The full accessibility guidelines are at:

Notifying the user of errors

Errors need to understood by users. The following guides tells us how to expose error text to screen readers:

Focus Control

We should only change or remove outlines by using CSS so that users can get the focused element even without seeing the outline.

Ways to Skip to Desired Content

Also, we should provide ways for users to skip to what they want to see or use.

We can implement that with internal page anchors and some styling.

We can also put important content in elements like main and aside so that they can be differentiated from other content.

Programmatically Managing Focus

In React, we can access DOM elements by using refs.

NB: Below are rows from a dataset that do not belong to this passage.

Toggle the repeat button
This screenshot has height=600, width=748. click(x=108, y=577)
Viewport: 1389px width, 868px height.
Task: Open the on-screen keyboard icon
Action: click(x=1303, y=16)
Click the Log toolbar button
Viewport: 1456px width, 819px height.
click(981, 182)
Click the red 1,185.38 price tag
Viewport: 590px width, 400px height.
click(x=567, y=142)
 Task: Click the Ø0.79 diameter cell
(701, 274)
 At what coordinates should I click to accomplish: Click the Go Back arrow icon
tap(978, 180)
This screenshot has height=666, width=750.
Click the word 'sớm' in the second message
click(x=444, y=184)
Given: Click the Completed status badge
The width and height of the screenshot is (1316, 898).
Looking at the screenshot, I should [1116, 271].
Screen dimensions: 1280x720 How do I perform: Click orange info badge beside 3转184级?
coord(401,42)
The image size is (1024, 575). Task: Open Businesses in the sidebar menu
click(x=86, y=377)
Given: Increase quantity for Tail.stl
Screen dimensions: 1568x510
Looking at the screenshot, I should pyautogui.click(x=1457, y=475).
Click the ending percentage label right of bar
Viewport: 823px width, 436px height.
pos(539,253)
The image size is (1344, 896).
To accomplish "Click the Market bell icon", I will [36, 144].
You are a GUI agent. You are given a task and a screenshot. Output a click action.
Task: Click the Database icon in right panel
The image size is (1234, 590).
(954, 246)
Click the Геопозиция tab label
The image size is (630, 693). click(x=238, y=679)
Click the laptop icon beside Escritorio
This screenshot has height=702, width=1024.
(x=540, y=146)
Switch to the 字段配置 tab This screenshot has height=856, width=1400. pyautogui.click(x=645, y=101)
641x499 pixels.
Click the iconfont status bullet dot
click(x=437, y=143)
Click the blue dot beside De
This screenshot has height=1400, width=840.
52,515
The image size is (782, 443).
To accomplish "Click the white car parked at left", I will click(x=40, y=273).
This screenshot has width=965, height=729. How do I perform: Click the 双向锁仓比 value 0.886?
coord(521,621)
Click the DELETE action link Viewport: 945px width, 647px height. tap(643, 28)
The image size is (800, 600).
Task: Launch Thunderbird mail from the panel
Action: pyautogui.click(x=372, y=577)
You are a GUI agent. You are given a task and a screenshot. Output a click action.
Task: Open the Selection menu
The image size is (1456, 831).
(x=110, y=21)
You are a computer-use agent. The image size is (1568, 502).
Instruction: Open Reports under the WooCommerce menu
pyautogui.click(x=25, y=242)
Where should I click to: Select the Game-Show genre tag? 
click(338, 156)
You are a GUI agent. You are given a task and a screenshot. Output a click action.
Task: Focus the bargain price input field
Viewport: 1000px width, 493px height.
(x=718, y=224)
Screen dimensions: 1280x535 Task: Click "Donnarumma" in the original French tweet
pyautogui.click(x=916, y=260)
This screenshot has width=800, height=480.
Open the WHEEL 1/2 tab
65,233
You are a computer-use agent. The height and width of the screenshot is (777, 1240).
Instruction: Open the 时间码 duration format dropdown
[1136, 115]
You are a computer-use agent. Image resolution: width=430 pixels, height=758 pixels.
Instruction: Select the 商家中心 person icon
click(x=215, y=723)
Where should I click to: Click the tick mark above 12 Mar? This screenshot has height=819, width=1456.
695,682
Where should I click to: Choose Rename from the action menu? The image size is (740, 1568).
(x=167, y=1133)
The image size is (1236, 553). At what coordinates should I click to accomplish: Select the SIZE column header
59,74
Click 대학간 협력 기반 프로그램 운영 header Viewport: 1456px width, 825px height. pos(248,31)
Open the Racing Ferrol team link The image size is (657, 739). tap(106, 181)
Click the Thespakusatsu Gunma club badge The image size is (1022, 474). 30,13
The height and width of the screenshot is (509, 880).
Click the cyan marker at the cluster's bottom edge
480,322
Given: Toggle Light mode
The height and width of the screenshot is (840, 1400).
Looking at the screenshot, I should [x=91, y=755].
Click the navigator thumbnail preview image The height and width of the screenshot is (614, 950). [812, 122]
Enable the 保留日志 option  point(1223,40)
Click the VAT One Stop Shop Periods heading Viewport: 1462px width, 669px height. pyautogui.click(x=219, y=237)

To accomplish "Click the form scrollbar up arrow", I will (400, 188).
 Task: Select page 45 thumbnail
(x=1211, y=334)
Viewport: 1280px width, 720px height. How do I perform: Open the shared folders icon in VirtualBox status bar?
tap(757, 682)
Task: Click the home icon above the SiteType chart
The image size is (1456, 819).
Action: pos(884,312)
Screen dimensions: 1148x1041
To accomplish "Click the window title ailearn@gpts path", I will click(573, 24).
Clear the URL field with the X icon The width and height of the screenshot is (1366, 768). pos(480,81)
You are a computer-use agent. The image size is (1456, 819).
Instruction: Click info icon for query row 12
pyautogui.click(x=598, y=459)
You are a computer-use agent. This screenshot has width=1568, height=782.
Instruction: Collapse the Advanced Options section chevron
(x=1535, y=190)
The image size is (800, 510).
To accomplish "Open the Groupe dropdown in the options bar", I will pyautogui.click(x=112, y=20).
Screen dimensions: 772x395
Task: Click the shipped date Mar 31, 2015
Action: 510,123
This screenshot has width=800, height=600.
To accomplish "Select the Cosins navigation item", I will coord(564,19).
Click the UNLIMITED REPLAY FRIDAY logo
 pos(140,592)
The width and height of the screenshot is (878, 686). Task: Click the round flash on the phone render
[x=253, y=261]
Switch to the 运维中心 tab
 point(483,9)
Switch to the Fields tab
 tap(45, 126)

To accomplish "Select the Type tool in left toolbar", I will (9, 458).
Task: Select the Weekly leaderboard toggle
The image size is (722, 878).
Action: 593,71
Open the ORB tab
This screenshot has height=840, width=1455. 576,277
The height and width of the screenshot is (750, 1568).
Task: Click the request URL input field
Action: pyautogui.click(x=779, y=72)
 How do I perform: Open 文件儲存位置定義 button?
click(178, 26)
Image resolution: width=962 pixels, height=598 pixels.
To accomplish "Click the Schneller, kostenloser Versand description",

This means that we can control when an element is in focus by calling DOM methods to focus an element.

For example, if we want to focus an element when the component is mounted in the DOM tree, we can call focus as follows:

class App extends React.Component {  
  constructor(props) {  
    super(props);  
    this.textInput = React.createRef();  
  } 

  componentDidMount() {  
    this.textInput.current.focus();  
  } 

  render() {  
    return <input type="text" ref={this.textInput} />;  
  }  
}

In the code above, we created a ref to access the DOM element by writing:

this.textInput = React.createRef();

In the input element, we have:

ref={this.textInput}

to associate the input element with the ref we created.

Then in the componentDidMount hook, we have:

this.textInput.current.focus();

to focus the input when the component mounts. this.textInput.current returns the input element, so that we can call the native focus method on it.

Conclusion

When creating React apps, we should have accessibility in mind.

This means that we should use semantic HTML tags so that all users can understand what a page has.

Also, we should provide ways for users to skip to the content that they want to see.

Finally, we can focus elements programmatically so that users can use inputs right away when focus is lost by regaining focus.